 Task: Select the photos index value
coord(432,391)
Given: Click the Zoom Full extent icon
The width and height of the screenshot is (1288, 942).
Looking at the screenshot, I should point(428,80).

**EXERCISE DETAILS:** Retype exactly, and only, the lines that run from the one with "The width and" through the final line of the entries.

**ANSWER SECTION:**
The width and height of the screenshot is (1288, 942).
Looking at the screenshot, I should point(428,80).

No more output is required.